Wang, Y.; Li, Y.; Yu, J.; Chen, W.; Tan, X.; Xu, X.; Lin, R.; Wang, X.; Jiang, W.; Du, J.

BACKGROUND: Thoracic aortic dissection (TAD) is a life-threatening vascular disease that requires effective drug treatment to prevent progression and rupture. Because arachidonic acid metabolism is involved in inflammation and vascular homeostasis, we investigated the roles of arachidonic acid metabolites in TAD pathogenesis and their utility as therapeutic targets. METHODS: Serum metabolomics analysis was performed to characterize arachidonic acid metabolites in TAD patients and a TAD mouse model. 12/15-LOX expression was profiled in the aortic tissues of TAD patients and the TAD mouse model. Four-week-old male Alox15 knockout mice (Alox15-/-), 12-HETE-treated mice, ML351 (12/15-LOX inhibitor)-treated mice, and LY255283 (leukotriene B 4 receptor 2 [BLT2] antagonist)-treated mice received beta-aminopropionitrile monofumarate (BAPN, 1 g/kg/day) for 4 weeks to model TAD, then underwent assessment of TAD progression.

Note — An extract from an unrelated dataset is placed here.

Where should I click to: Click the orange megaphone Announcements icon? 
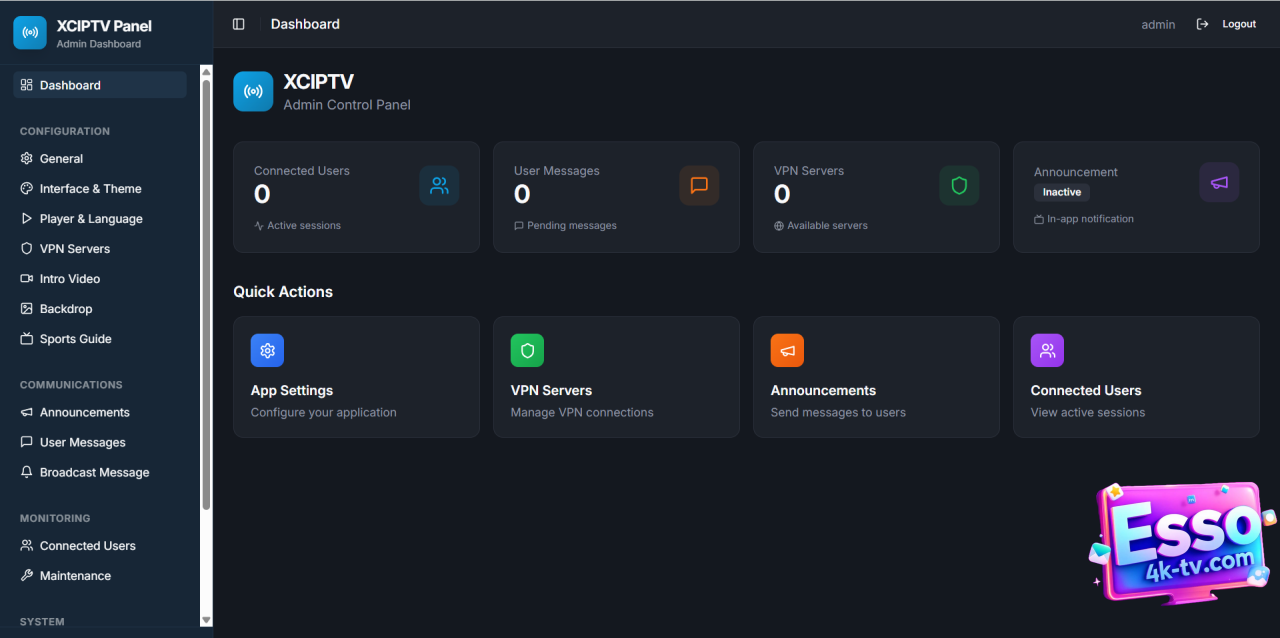(x=787, y=351)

Interaction of 12-HETE produced by macrophages with BLT2 receptor-expressing cells was detected by molecular docking and immunoblotting. RESULTS: Serum levels of 12-HETE and the expression of 12/15-LOX in aortic tissue were significantly increased in TAD patients and BAPN-treated TAD mice. BAPN-induced TAD progression was significantly ameliorated in Alox15-deficient or -suppressed mice. 12-HETE directly interacted with BLT2 receptors on macrophages, activating the downstream NOX-1/ROS/NF-gammaB signaling pathway to induce inflammatory cytokine release. This initiated inflammatory cell recruitment and exacerbated extracellular matrix degradation, leading to phenotype switching in vascular smooth muscle cells (VSMCs). Additionally, treatment with ML351 and LY255283 significantly reduced the rates of dissection rupture and combined treatment could maximize the curative effect. CONCLUSIONS: 12-HETE may amplify the inflammatory cascade and trigger aberrant phenotype switching in VSMCs during TAD development. The reduction of circulating 12-HETE or antagonism of its receptor may be new targets for TAD prevention and treatment.